▶ Lesetext:
((
Samstag, 7. April 2018

Pie & I (Aufstriche der Völkerverständigung)

Ich weiß noch ganz genau, wie ich als in vielerlei Hinsicht unbeleckter junger Erwachsener bzw. alter Jugendlicher zwecks Work-and-Travel-Semester im englischsprachigen Ausland am anderen Ende der Welt aufschlug. Beizeiten stellte sich die Essensfrage: Wie ernährt man sich hier (idealerweise gleichzeitig) kostengünstig, kalorienreich und exotisch? Die Antwort war schnell gefunden: mit Pasteten. Der Neuseeländer liebt seine meat pies über alles, sogar ein "Supreme Pie Award" wird alljährlich vergeben, und in jedem noch so engen 24-Stunden-Shop erwartet einen ein breites Angebot der zudem irrsinnig billigen Mikrowellen-Fleischkuchen. Mit gesunder Experimentierfreude fraß ich mich quer durch das Sortiment, verlustierte mich an sämtlichen Steakstreifen-Käse-Ei-Soße-Kartoffel-Kombinationen. Nur um alles, was mit minced meat bedruckt war, machte ich zunächst einen Bogen. Weil ich nämlich auch sprachlich unbeleckt war (ich glaubte u.a., icing und frosting hätte irgendwas mit tiefgekühlten Backwaren zu tun), übersetzte ich minced meat nicht mit "Hackfleisch", sondern mit "geminztes Fleisch", Fleisch mit Minze. Klar, Pfefferminzsoße kannte man ja aus "Asterix bei den Briten", aber so etwas tatsächlich verspeisen? Zum Glück erschloss sich mir alsbald die wahre Bedeutung, worauf sich die Palette der konsumierbaren Snacks von einem Augenblick auf den nächsten mir noch erweiterte. Nach wenigen Wochen hatte ich dann aber auch mehr als genug von herzhaften Pasteten, und heute muss ich würgen, wenn ich bloß daran denke.
))
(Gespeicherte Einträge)
((
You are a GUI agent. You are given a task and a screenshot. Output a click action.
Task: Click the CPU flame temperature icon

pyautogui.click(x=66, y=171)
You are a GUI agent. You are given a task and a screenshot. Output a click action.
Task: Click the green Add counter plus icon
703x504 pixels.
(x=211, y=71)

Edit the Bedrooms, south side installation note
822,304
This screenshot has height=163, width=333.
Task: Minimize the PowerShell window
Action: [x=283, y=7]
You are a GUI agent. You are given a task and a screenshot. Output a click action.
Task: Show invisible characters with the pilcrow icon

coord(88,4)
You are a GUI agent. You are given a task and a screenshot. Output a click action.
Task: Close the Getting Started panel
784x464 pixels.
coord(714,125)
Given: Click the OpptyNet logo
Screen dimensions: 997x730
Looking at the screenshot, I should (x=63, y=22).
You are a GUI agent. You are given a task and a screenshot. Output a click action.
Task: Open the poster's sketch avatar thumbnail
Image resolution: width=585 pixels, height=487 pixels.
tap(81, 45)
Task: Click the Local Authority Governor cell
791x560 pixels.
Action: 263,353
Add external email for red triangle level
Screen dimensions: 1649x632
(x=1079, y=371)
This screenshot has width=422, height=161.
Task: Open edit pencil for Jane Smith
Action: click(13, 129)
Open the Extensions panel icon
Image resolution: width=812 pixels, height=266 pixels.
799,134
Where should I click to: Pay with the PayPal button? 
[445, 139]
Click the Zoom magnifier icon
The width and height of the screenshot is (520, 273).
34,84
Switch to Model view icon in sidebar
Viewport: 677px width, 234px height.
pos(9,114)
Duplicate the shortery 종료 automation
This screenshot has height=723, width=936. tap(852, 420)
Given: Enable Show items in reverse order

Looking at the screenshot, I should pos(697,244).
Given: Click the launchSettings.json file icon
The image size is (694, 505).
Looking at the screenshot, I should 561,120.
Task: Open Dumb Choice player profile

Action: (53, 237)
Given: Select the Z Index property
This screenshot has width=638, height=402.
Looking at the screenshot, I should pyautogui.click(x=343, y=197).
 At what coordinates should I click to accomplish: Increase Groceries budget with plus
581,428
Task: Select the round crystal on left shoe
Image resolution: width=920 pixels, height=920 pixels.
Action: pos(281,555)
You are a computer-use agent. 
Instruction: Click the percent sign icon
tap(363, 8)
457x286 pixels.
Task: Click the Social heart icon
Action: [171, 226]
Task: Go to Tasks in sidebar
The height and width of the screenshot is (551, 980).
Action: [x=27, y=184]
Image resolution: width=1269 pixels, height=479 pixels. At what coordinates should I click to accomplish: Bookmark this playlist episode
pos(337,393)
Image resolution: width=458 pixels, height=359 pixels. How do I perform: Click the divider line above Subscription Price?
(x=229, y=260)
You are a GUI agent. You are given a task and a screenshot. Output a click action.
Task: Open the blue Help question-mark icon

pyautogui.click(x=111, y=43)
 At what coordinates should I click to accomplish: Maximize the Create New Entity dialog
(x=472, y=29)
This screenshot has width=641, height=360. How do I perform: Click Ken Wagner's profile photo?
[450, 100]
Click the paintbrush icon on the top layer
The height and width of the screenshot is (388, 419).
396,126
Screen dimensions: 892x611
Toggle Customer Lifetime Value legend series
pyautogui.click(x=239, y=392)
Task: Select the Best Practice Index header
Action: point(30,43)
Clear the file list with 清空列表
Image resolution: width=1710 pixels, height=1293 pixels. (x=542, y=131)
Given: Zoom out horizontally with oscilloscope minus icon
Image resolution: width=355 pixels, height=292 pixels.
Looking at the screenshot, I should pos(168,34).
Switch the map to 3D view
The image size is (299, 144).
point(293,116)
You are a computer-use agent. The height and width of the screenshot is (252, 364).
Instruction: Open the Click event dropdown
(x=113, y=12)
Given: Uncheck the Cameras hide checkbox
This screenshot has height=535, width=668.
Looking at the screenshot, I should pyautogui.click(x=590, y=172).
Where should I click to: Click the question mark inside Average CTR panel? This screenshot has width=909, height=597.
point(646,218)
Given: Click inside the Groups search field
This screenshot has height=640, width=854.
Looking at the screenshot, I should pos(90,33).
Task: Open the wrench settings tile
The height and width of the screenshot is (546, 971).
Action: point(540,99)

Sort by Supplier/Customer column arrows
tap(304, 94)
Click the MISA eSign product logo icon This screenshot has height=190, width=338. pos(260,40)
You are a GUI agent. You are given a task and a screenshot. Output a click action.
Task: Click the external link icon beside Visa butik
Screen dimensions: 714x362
))
▶ Aufgabe:
Prüfe, ob die folgenden Aussagen mit dem Text über Pasteten in Neuseeland übereinstimmen, und antworte jeweils mit Ja oder Nein samt den entscheidenden Worten des Textes als wörtlichem Zitat. (a) Minced meat wurde zunächst mit „Hackfleisch“ übersetzt. (b) In Neuseeland wird jedes Jahr ein „Supreme Pie Award“ vergeben. (c) Herzhafte Pasteten werden heute noch gern gegessen.

▶ Ergebnis:
(a) Nein: „übersetzte ich minced meat nicht mit "Hackfleisch", sondern mit "geminztes Fleisch"“
(b) Ja: „sogar ein "Supreme Pie Award" wird alljährlich vergeben“
(c) Nein: „heute muss ich würgen, wenn ich bloß daran denke“